From: Yoshinori K. Okuji
Subject: Re: El Torito, odd floppies 0.92 working patches...
Date: Sat, 04 May 2002 09:38:57 +0900
User-agent: Wanderlust/2.8.1 (Something) SEMI/1.14.3 (Ushinoya) FLIM/1.14.3 (Unebigoryƍmae) APEL/10.3 Emacs/21.2 (i386-debian-linux-gnu) MULE/5.0 (SAKAKI)

(I thought I should send this mail to Thierry privately, but I chose
to post it to bug-grub as well, because it might be useful to notify
other people of my opinion. In the following paragraphs, I mean
Thierry by "you".)

First of all, I'd like to say that I appreciate your work and I'm very
impressed with the new code. You have done a lot of great work beyond
my original request and vision. I think the position-independence
feature is a Good Thing to have.

Then, on the negative point: I really object to the separation of the
"arch-i386" code. The GRUB code is quite depend on i386-pc through the
whole code. For example, the purpose of images, such as stage1 and
stage2. In some architectures, it would be completely meaningless even
to have stage1. Many commands supported by stage2 assume i386-pc. What
I want to mean is not the implementation of the commands, but the
purpose of the commands.

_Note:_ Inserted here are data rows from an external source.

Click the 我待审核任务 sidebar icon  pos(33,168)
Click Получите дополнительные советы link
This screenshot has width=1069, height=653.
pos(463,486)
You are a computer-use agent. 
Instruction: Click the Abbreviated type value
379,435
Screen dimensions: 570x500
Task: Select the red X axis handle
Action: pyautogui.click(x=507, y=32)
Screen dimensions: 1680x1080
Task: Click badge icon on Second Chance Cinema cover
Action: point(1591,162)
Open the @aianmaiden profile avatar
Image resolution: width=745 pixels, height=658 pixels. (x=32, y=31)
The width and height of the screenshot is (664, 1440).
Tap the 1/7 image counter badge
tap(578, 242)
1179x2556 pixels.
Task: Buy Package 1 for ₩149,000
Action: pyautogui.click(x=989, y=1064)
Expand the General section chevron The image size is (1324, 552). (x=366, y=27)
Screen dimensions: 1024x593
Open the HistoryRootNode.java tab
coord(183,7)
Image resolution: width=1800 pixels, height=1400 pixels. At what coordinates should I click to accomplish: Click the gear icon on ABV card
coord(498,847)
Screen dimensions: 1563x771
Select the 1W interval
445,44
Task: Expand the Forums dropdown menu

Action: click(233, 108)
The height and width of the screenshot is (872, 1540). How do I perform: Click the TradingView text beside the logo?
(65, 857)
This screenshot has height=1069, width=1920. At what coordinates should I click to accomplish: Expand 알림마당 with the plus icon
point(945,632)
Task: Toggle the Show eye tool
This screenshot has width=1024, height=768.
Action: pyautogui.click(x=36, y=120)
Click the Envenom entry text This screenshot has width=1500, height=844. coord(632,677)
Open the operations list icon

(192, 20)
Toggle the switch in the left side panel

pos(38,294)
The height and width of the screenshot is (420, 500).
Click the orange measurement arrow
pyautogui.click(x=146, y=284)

For instance, "makeactive" is nonsense on
SparcStation.

Of course, the implementation is also depend on i386-pc. The structure
has the dependency. The code has the dependency. The tricks have the
dependency. IMO, _all_ have the dependency. So, if someone says to me,
"Hey, GRUB assumes i386-pc too much. To make it portable, segregate
i386-pc-dependent parts!", then I would just do "mv stage1 stage2 lib
grub netboot util arch-i386-pc". That means that it is nonsense to
just move some macros to headers for i386-pc only.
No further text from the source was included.